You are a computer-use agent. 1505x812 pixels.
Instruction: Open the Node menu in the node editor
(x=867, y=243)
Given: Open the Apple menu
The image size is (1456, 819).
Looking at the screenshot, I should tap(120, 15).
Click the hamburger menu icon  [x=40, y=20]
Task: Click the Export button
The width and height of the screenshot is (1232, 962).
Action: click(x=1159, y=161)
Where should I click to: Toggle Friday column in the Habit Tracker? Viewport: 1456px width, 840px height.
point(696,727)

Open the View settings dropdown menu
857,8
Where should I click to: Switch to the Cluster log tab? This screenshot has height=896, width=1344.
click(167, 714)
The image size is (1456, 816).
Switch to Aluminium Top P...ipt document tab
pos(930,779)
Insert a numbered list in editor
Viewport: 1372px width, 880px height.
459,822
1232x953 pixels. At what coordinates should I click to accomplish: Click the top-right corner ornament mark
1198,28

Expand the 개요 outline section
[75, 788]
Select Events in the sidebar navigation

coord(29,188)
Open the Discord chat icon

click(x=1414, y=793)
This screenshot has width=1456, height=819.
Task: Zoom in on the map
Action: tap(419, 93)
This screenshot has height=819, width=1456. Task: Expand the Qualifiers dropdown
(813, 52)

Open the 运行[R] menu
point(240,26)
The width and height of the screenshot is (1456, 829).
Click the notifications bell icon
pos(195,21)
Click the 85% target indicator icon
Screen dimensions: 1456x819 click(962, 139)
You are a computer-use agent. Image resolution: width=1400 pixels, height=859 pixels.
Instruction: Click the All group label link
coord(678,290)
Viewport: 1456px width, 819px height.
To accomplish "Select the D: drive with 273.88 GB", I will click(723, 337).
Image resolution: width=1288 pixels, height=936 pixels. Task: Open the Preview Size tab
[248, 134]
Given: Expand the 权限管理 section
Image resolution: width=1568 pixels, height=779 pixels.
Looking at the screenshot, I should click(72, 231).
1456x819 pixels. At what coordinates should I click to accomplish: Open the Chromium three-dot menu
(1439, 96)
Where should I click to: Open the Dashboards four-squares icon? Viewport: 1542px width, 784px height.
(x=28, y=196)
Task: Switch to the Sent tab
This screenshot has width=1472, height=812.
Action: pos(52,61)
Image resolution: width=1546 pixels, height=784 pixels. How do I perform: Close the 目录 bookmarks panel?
***
• _REQUIRED ACTION_: Please output the full listing one more time, exactly.

• _SOLUTION BELOW_:
You are a computer-use agent. 1505x812 pixels.
Instruction: Open the Node menu in the node editor
(x=867, y=243)
Given: Open the Apple menu
The image size is (1456, 819).
Looking at the screenshot, I should tap(120, 15).
Click the hamburger menu icon  [x=40, y=20]
Task: Click the Export button
The width and height of the screenshot is (1232, 962).
Action: click(x=1159, y=161)
Where should I click to: Toggle Friday column in the Habit Tracker? Viewport: 1456px width, 840px height.
point(696,727)

Open the View settings dropdown menu
857,8
Where should I click to: Switch to the Cluster log tab? This screenshot has height=896, width=1344.
click(167, 714)
The image size is (1456, 816).
Switch to Aluminium Top P...ipt document tab
pos(930,779)
Insert a numbered list in editor
Viewport: 1372px width, 880px height.
459,822
1232x953 pixels. At what coordinates should I click to accomplish: Click the top-right corner ornament mark
1198,28

Expand the 개요 outline section
[75, 788]
Select Events in the sidebar navigation

coord(29,188)
Open the Discord chat icon

click(x=1414, y=793)
This screenshot has width=1456, height=819.
Task: Zoom in on the map
Action: tap(419, 93)
This screenshot has height=819, width=1456. Task: Expand the Qualifiers dropdown
(813, 52)

Open the 运行[R] menu
point(240,26)
The width and height of the screenshot is (1456, 829).
Click the notifications bell icon
pos(195,21)
Click the 85% target indicator icon
Screen dimensions: 1456x819 click(962, 139)
You are a computer-use agent. Image resolution: width=1400 pixels, height=859 pixels.
Instruction: Click the All group label link
coord(678,290)
Viewport: 1456px width, 819px height.
To accomplish "Select the D: drive with 273.88 GB", I will click(723, 337).
Image resolution: width=1288 pixels, height=936 pixels. Task: Open the Preview Size tab
[248, 134]
Given: Expand the 权限管理 section
Image resolution: width=1568 pixels, height=779 pixels.
Looking at the screenshot, I should click(72, 231).
1456x819 pixels. At what coordinates should I click to accomplish: Open the Chromium three-dot menu
(1439, 96)
Where should I click to: Open the Dashboards four-squares icon? Viewport: 1542px width, 784px height.
(x=28, y=196)
Task: Switch to the Sent tab
This screenshot has width=1472, height=812.
Action: pos(52,61)
Image resolution: width=1546 pixels, height=784 pixels. How do I perform: Close the 目录 bookmarks panel?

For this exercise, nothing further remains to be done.